(Beginning of Input data)
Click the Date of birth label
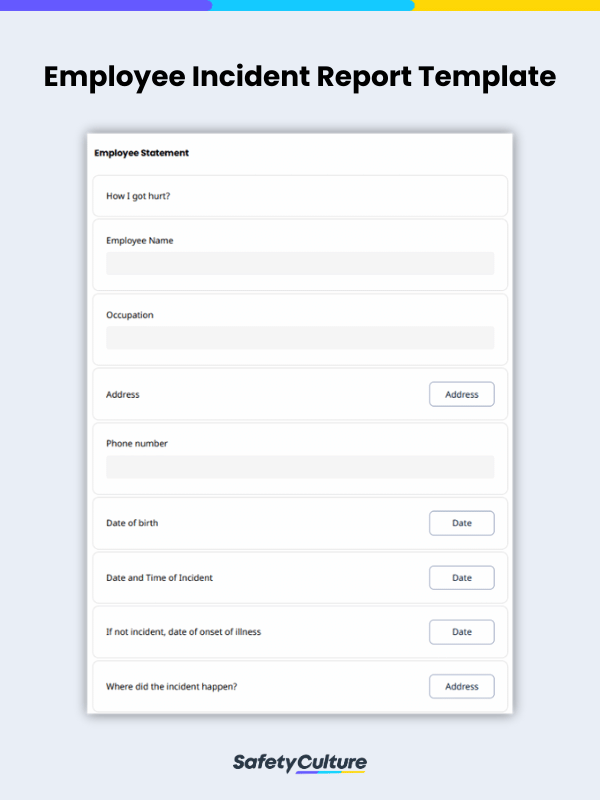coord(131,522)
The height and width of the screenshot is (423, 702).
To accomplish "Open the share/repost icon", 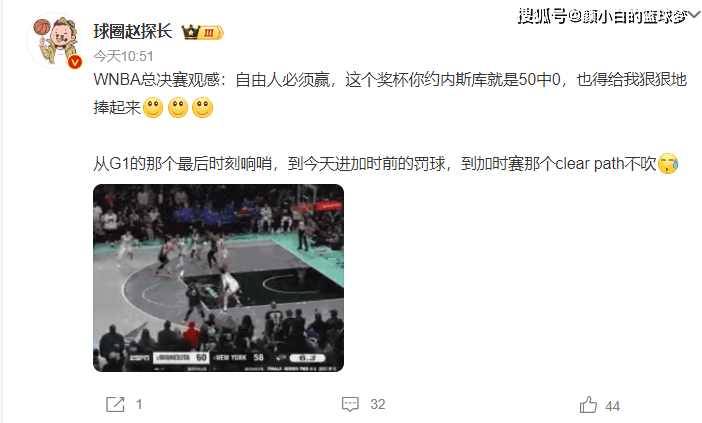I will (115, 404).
(End of Input data)
(Beginning of Input data)
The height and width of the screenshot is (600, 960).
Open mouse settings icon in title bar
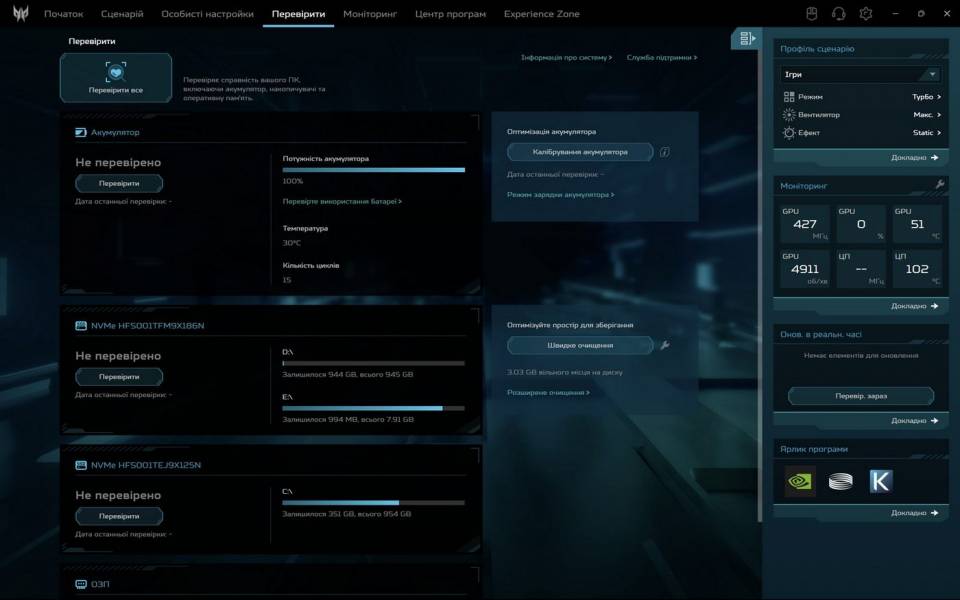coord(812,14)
(End of Input data)
== About this task ==
All lines of the entries above where "screenshot" turns up should be reported.

== Output of the exercise ==
The height and width of the screenshot is (423, 702).
The height and width of the screenshot is (600, 960).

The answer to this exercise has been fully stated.